In the Middle Ages, all heresy was pretty much regarded as obstinacy and in bad faith; evil will, etc. The Church today takes a much more psychologically nuanced approach: much heresy is (erroneously) believed in good faith; hence the adherent is less culpable and not guilty enough to be punished. We’ve also learned the pointlessness of coercion regarding one’s religious beliefs. This assumption of “bad faith” was the original Christian position, anyway, before heresy became wrapped up in civil disorder (such as in the cases of the Donatists, Monophysites, Arians and Albigensians, among others).

Be that as it may, some Protestants and other critics of the Catholic Church exercise a glaring double standard in condemning only the Catholic Church for engaging in this practice, and grotesquely exaggerating ludicrous numbers. In reply, it must be noted that Protestants (including Luther, Calvin, the early English Protestants, Zwingli, Melanchthon, et al) have a long and troubling list of scandals and “inquisitions” as well. As just one example among many, Martin Luther and John Calvin both sanctioned the execution of Anabaptists due to their belief in re-baptizing adults, which they considered to be “sedition.
________________________________________
- _WRITTEN PROBLEM_: From the passage on heresy, pull out word for word the part that opens with the words containing "In the Middle" and closes with "Albigensians, among others).".

- _COLLECTED MATERIAL_:
________________________________________
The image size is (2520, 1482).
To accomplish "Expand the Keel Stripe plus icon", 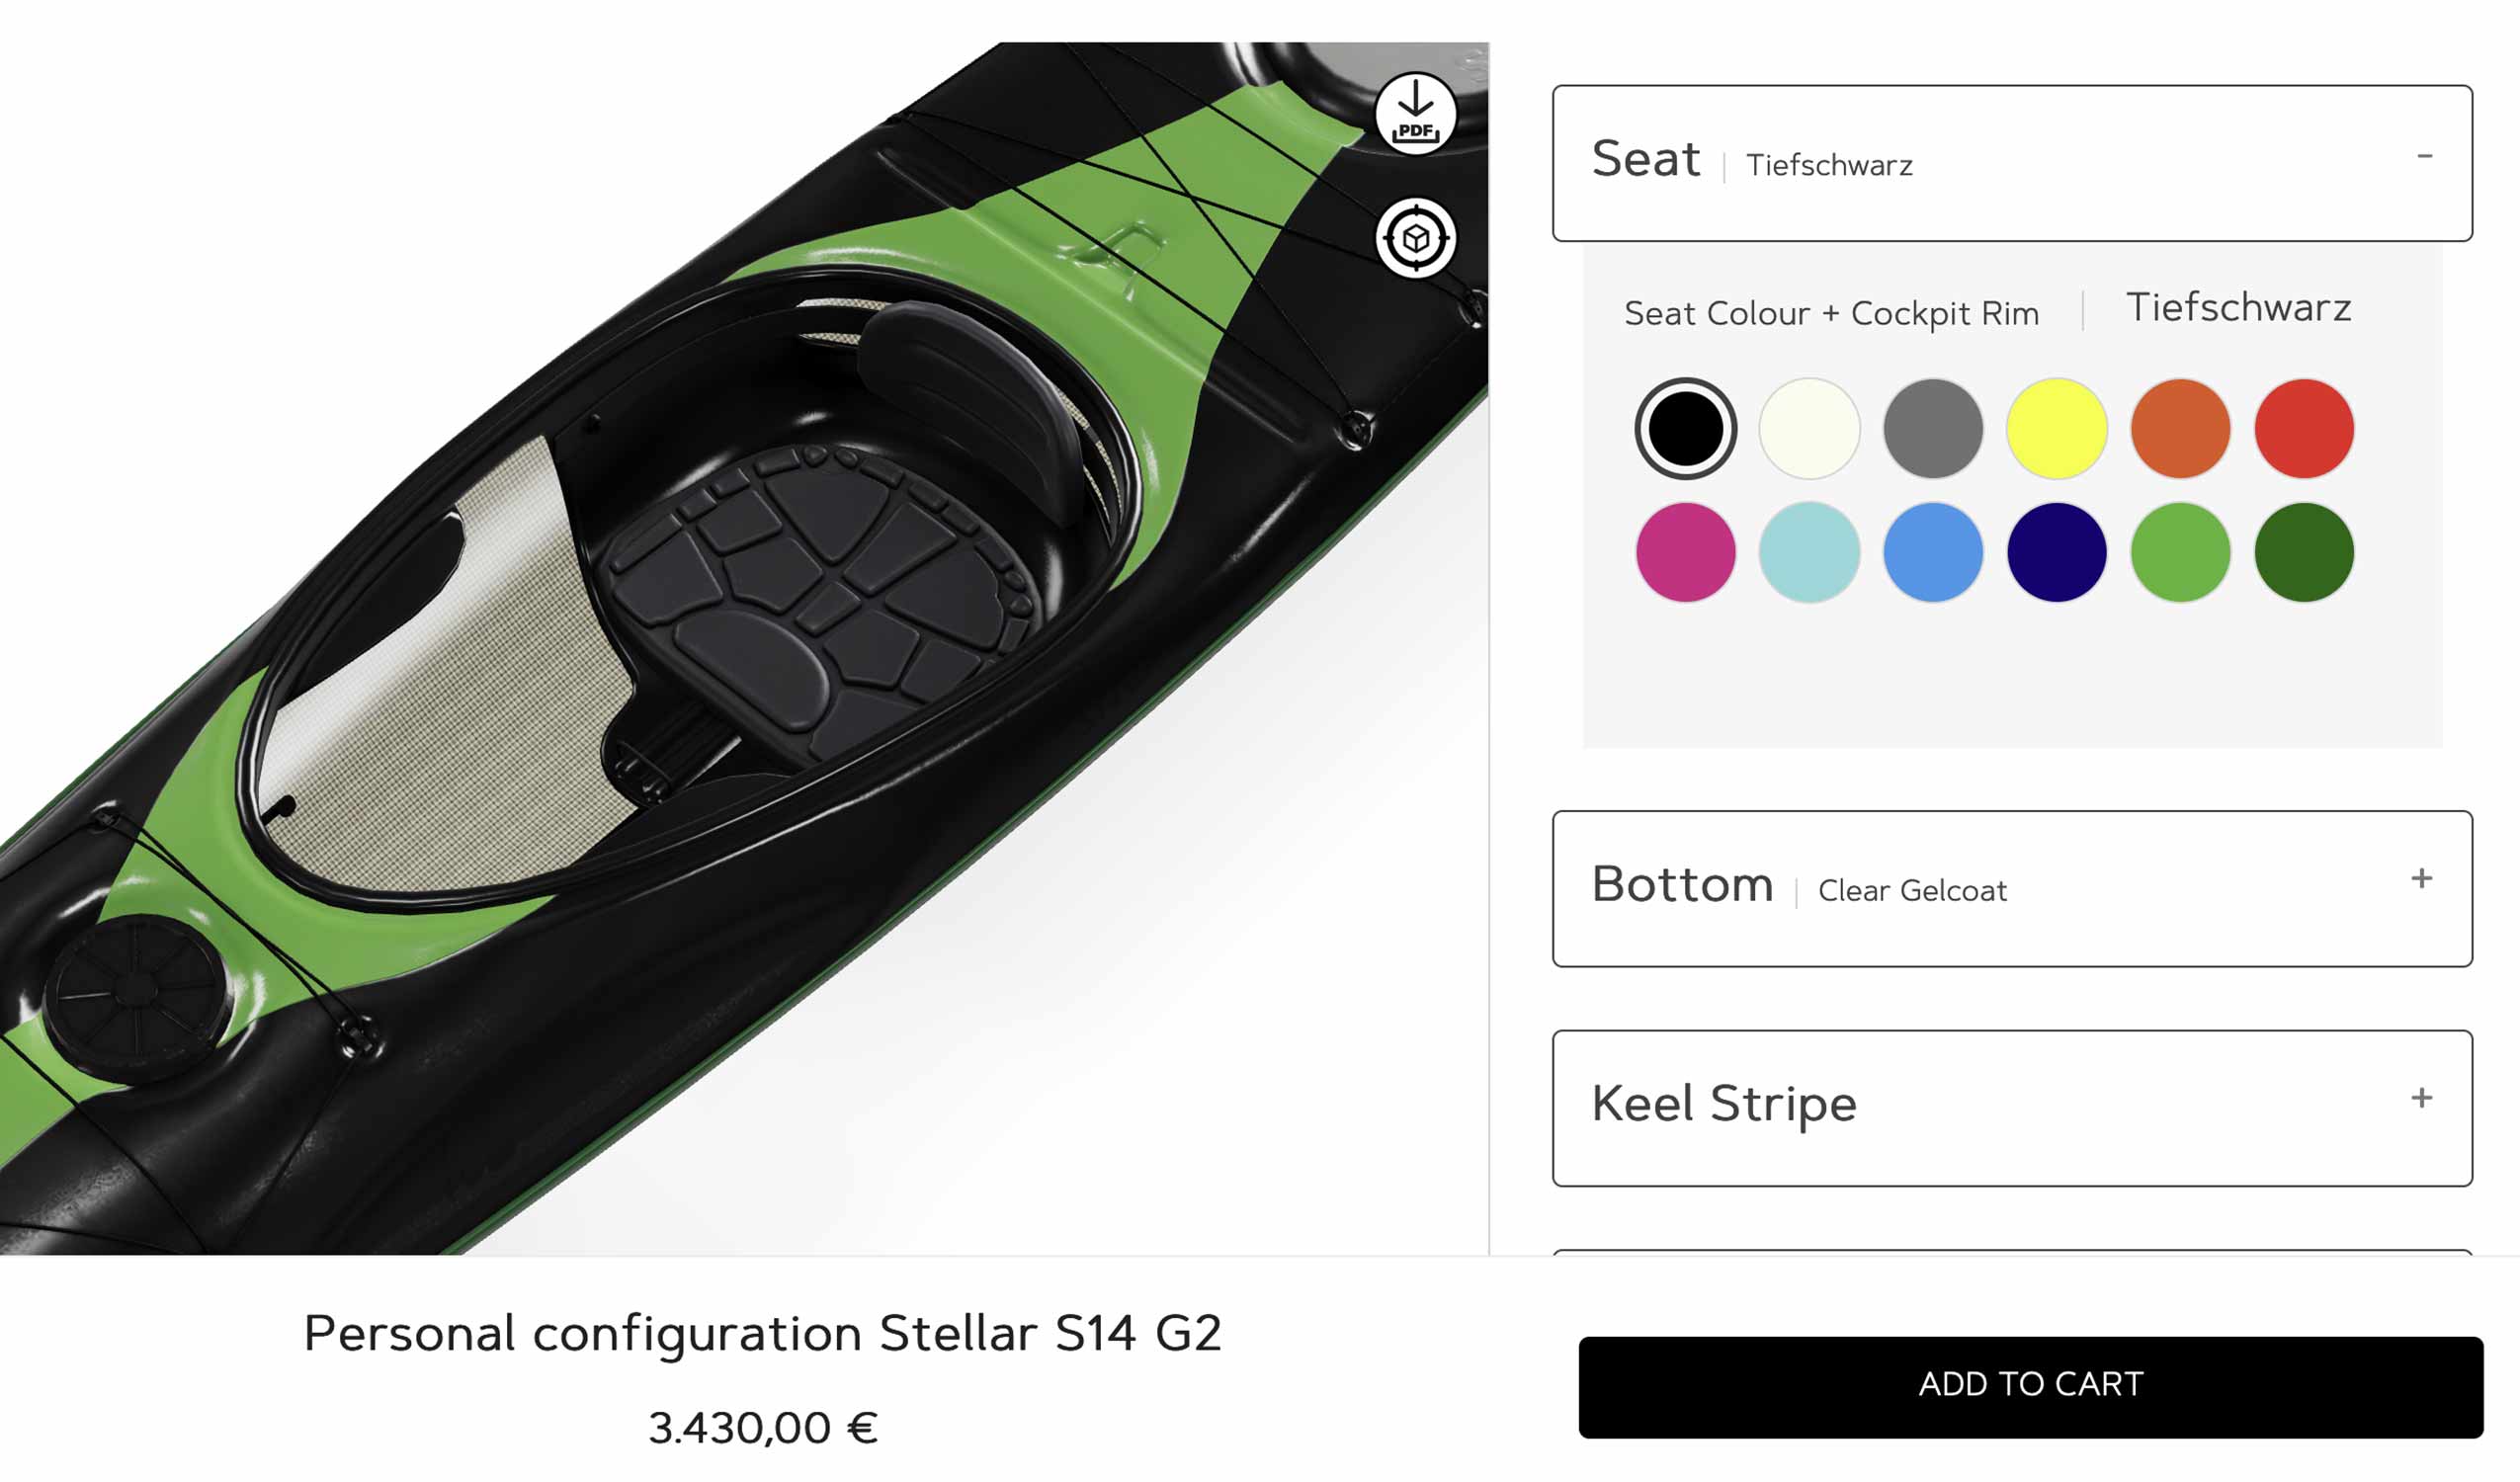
________________________________________
- _EXERCISE SOLUTION_:
In the Middle Ages, all heresy was pretty much regarded as obstinacy and in bad faith; evil will, etc. The Church today takes a much more psychologically nuanced approach: much heresy is (erroneously) believed in good faith; hence the adherent is less culpable and not guilty enough to be punished. We’ve also learned the pointlessness of coercion regarding one’s religious beliefs. This assumption of “bad faith” was the original Christian position, anyway, before heresy became wrapped up in civil disorder (such as in the cases of the Donatists, Monophysites, Arians and Albigensians, among others).